Of the nine scholarship holders, only one is a woman, reflecting the difficulty for women to gain access to higher education in fields still largely dominated by men, like Engineering. However, she is one of the three scholarship holders who distinguished themselves through their Master’s work and received a scholarship from another institution to pursue doctoral studies.
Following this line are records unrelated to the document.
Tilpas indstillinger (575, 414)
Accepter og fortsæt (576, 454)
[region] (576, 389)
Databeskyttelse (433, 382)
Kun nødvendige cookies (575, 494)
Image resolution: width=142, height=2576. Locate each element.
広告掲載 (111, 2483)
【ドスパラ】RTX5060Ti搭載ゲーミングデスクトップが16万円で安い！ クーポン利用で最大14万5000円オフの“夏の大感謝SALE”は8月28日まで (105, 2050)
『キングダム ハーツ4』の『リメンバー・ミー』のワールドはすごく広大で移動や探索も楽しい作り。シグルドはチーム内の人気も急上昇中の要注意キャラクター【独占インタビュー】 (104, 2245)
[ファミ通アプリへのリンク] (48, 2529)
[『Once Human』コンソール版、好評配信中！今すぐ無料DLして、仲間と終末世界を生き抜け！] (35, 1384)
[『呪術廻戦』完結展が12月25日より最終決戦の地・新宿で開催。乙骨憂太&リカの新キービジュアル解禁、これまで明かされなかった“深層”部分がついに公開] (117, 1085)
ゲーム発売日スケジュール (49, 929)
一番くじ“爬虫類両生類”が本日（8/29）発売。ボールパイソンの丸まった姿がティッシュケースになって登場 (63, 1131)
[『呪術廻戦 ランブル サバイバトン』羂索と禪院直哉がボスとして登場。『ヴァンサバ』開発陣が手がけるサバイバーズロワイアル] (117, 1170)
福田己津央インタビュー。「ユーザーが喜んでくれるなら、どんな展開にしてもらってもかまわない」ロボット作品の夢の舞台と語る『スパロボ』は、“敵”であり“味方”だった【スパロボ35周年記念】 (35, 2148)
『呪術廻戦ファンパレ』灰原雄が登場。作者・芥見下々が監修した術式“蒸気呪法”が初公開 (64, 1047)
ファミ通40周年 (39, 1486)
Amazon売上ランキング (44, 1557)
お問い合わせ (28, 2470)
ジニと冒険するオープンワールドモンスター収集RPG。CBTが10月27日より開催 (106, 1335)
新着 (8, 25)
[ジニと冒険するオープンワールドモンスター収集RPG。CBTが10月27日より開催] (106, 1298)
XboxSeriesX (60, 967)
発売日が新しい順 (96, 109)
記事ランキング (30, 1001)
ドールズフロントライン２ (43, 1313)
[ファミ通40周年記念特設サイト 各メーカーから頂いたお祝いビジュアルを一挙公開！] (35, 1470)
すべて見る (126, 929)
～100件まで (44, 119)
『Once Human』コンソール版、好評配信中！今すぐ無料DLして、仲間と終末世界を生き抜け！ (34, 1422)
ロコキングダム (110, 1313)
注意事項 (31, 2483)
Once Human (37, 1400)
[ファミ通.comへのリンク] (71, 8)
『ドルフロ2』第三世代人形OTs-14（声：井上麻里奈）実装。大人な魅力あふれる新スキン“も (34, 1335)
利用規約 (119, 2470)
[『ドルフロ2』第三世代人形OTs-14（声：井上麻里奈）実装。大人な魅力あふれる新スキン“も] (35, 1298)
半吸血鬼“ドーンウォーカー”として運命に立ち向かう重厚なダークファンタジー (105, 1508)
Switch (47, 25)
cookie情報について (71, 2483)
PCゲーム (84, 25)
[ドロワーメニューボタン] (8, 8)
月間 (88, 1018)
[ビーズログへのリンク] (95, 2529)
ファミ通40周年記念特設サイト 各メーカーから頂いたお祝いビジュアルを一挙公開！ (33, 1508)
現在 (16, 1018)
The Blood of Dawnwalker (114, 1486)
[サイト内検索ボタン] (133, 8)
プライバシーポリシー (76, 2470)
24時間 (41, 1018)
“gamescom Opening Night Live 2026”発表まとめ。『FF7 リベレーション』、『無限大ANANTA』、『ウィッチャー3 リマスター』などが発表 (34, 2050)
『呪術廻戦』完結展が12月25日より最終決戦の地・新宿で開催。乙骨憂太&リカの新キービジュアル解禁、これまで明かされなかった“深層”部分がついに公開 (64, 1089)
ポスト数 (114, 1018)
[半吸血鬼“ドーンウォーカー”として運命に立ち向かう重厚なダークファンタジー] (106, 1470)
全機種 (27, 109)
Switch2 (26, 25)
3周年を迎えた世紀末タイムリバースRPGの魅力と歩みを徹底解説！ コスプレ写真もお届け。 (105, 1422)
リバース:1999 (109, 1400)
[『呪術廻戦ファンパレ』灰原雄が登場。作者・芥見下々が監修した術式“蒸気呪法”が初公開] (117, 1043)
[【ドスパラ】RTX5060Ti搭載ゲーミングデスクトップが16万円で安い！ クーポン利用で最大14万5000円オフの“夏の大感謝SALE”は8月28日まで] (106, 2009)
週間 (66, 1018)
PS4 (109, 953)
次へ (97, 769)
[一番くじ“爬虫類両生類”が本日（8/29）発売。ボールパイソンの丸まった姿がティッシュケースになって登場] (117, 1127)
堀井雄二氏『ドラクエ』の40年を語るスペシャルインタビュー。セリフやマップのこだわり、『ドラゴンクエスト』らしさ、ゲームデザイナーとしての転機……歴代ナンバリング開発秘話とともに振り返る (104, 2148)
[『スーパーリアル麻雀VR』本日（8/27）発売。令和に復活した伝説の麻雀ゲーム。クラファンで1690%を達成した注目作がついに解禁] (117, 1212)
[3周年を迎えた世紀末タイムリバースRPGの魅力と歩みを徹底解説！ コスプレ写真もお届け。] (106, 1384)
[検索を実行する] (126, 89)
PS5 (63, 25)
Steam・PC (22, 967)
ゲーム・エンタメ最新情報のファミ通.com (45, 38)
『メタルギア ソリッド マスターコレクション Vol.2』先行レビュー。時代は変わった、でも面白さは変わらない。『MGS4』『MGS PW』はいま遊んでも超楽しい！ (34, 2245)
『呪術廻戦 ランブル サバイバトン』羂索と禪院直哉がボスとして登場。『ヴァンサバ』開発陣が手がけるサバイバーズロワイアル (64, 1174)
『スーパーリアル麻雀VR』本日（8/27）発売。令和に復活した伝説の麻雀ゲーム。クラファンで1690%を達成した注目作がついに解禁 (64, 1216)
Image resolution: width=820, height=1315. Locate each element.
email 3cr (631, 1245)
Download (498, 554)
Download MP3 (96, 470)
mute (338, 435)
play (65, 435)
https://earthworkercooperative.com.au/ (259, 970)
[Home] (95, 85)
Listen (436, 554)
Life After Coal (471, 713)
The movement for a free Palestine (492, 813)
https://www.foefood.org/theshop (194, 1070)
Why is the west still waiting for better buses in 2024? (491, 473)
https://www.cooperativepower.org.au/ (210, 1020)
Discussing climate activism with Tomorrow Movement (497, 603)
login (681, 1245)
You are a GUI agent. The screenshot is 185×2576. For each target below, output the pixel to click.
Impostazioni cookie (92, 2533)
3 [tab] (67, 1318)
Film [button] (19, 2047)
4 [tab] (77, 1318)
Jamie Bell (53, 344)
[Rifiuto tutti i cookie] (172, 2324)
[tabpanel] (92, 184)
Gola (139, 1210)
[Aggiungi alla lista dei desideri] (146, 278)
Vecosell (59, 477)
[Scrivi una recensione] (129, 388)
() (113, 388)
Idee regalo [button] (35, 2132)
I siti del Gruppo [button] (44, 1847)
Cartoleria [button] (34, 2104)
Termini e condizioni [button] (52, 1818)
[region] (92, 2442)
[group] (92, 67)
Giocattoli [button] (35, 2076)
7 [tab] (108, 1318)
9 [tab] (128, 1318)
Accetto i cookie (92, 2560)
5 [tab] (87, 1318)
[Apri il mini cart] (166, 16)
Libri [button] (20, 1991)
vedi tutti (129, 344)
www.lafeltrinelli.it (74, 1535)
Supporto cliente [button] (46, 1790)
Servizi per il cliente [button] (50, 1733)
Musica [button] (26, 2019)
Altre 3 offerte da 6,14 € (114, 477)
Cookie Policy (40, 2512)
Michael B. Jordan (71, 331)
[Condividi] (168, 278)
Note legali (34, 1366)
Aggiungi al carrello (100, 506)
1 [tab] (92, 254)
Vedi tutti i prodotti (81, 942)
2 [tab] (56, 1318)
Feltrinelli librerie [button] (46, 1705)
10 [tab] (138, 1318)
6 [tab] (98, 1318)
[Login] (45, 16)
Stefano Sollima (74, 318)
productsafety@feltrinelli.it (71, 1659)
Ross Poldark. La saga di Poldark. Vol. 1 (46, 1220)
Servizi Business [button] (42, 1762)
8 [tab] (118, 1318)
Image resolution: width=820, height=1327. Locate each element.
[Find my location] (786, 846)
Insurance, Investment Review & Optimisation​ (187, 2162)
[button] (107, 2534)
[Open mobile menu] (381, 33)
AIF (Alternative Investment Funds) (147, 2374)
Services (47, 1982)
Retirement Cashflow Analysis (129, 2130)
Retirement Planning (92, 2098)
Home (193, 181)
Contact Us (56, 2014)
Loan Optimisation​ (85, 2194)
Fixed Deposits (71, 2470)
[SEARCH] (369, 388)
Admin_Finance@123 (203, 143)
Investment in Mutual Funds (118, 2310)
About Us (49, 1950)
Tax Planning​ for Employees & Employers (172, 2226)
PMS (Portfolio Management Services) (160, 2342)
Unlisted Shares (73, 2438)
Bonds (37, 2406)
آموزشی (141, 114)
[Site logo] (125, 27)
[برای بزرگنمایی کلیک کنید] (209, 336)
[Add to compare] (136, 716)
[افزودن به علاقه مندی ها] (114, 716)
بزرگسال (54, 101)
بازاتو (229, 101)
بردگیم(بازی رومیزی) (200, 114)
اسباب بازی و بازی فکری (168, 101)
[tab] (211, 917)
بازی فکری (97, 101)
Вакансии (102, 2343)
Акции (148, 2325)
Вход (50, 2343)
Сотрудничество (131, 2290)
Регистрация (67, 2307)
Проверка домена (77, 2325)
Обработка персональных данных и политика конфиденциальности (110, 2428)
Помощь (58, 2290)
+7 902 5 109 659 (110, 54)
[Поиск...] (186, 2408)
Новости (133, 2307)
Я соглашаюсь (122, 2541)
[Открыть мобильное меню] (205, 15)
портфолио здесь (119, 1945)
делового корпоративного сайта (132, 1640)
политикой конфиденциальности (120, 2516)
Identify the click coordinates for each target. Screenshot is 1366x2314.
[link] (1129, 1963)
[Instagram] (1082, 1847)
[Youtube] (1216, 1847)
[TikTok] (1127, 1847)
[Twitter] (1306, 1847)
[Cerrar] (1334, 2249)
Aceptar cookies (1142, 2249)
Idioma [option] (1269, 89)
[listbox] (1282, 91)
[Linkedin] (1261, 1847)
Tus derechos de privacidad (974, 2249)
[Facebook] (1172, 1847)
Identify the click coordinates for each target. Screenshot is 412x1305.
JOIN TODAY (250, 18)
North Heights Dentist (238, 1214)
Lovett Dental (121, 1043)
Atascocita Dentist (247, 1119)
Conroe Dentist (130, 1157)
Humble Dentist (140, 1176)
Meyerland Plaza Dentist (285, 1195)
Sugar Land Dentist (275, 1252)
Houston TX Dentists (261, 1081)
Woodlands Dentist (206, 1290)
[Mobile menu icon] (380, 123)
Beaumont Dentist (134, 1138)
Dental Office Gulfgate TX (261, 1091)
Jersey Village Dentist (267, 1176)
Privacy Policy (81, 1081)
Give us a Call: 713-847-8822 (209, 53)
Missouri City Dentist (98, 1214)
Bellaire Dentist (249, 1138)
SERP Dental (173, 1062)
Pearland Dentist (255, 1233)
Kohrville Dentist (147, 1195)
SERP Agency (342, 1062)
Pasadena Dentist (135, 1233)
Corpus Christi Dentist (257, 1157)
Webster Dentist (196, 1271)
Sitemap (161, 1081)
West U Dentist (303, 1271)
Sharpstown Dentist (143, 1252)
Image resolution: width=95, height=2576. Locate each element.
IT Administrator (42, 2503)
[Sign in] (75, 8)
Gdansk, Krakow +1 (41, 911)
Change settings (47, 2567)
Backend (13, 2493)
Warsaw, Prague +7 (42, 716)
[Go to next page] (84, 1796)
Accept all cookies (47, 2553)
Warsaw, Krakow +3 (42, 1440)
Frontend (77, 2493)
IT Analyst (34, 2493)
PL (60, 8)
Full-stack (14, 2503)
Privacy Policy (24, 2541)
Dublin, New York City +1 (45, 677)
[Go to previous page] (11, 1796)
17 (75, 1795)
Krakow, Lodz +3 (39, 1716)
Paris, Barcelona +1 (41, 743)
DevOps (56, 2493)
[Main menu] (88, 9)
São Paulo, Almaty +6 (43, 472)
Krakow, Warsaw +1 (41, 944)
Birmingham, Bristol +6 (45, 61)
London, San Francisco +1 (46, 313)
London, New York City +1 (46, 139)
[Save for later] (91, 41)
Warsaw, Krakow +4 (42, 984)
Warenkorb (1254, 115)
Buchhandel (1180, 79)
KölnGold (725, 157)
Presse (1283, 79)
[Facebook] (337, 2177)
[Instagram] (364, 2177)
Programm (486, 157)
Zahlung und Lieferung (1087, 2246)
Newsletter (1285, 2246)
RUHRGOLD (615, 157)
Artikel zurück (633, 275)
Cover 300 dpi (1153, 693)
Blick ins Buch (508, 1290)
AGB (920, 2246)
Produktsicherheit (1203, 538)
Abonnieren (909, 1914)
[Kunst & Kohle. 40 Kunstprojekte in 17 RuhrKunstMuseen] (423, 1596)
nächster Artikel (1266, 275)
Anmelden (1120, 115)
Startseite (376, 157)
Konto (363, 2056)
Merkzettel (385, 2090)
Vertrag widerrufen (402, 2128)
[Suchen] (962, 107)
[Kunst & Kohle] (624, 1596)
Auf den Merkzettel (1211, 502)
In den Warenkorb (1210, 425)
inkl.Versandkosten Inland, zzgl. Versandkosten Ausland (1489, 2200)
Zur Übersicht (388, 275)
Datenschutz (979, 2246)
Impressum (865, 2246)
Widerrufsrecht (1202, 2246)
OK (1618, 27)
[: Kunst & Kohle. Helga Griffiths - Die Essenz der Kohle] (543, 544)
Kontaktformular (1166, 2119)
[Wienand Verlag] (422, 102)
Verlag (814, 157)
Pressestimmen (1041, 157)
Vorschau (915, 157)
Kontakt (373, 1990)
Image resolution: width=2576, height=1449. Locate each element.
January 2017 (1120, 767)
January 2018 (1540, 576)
As a result, three of the nine scholarship holders will pursue postgraduate studies, with the agreement of the institution where they worked in Haiti.

“The funding of this scholarship has been a cornerstone in my life, opening doors to crucial educational opportunities and serving as a role model in a sector where the presence of women often borders on the minority. Now, fortified by these experiences, my aim is to share my skills and actively contribute to research and the strengthening of agricultural institutions in Haiti. This sharing of knowledge has already begun with students at the Faculty of Agronomy and Veterinary Medicine, through courses in General Biology and Introduction to Plant Pathology. In the future, I hope to collaborate with MARNDR and all other institutions aiming at the sustainable development of the agricultural sector,” reflects Christ Mane Belizaire.

All other students have either returned to the program or institution where they were previously working or are actively seeking employment opportunities in Haiti. In fact, in order to guarantee the return of scholarship students to Haiti, an agreement was previously signed between the students and the organization where they were working in Haiti, so that they could return there after obtaining their Master’s degree.

There is a real risk, however, that this new educational baggage will enable students to join the mass exodus of skills currently underway. It is only if new graduates are offered attractive remuneration, positions of responsibility and interesting career prospects in Haiti that they will be willing to brave the challenges facing the country.